What the task asks –
Starting with the line that contains "Select the Notes tab" and going on through the end of the records below, render each non-blank line as a Markdown table with the columns Row and Line, numbering the rows. Leave the pictures out of your answer.

(Rows of pointing data)
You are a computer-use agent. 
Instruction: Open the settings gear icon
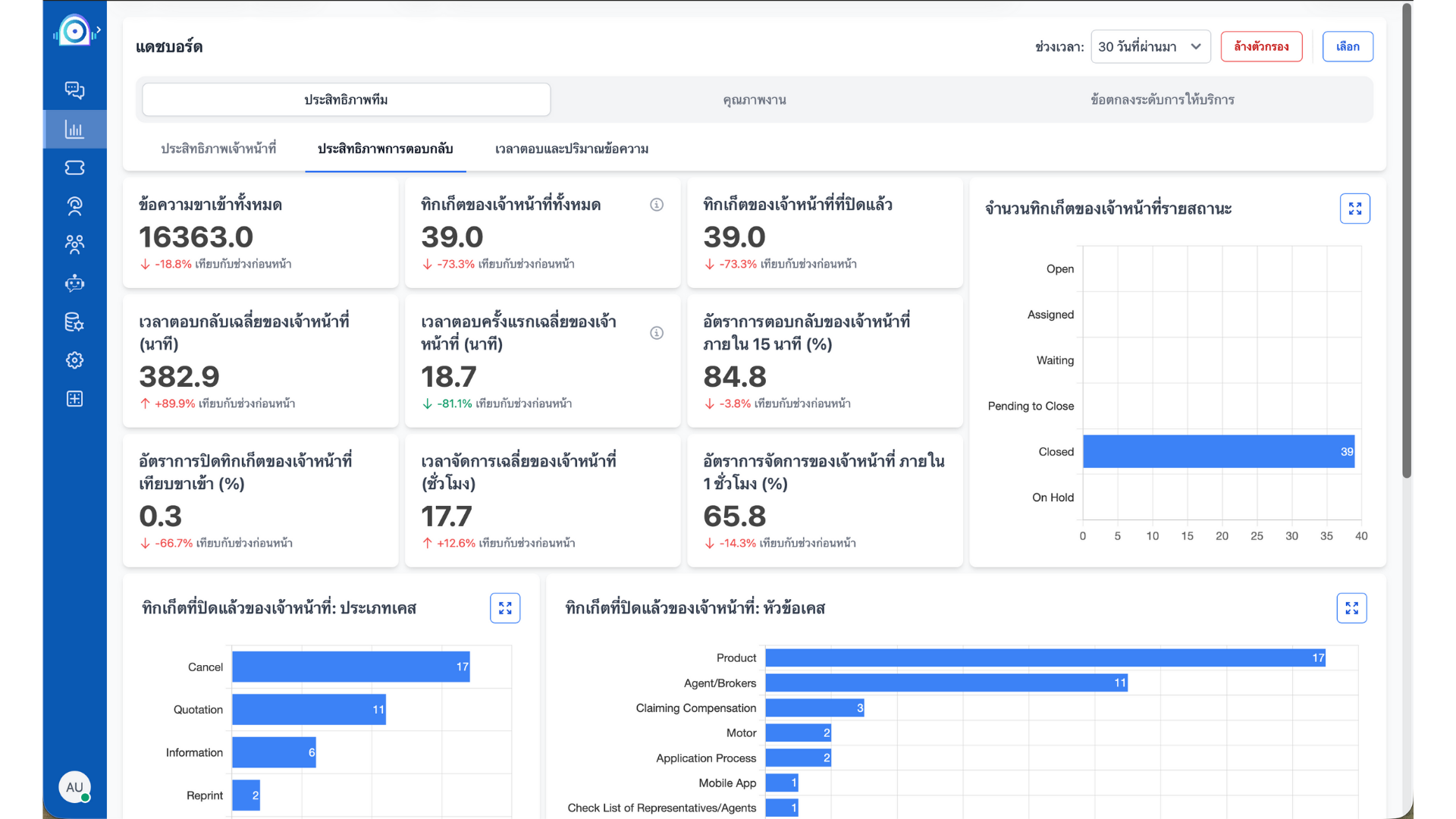pyautogui.click(x=74, y=360)
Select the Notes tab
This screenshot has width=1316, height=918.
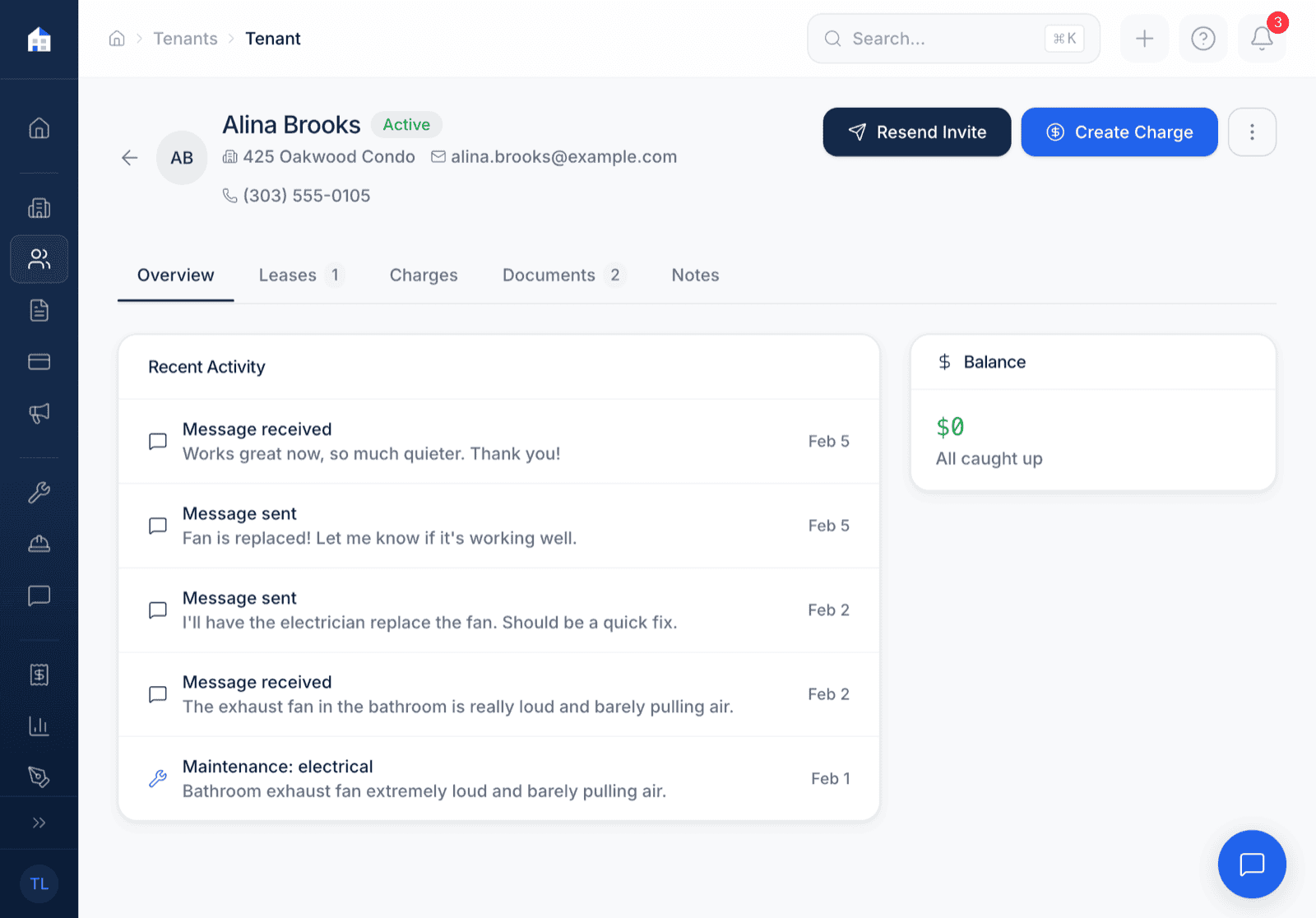[694, 275]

Full output –
| Row | Line |
|---|---|
| 1 | Select the Notes tab |
| 2 | This screenshot has width=1316, height=918. |
| 3 | [694, 275] |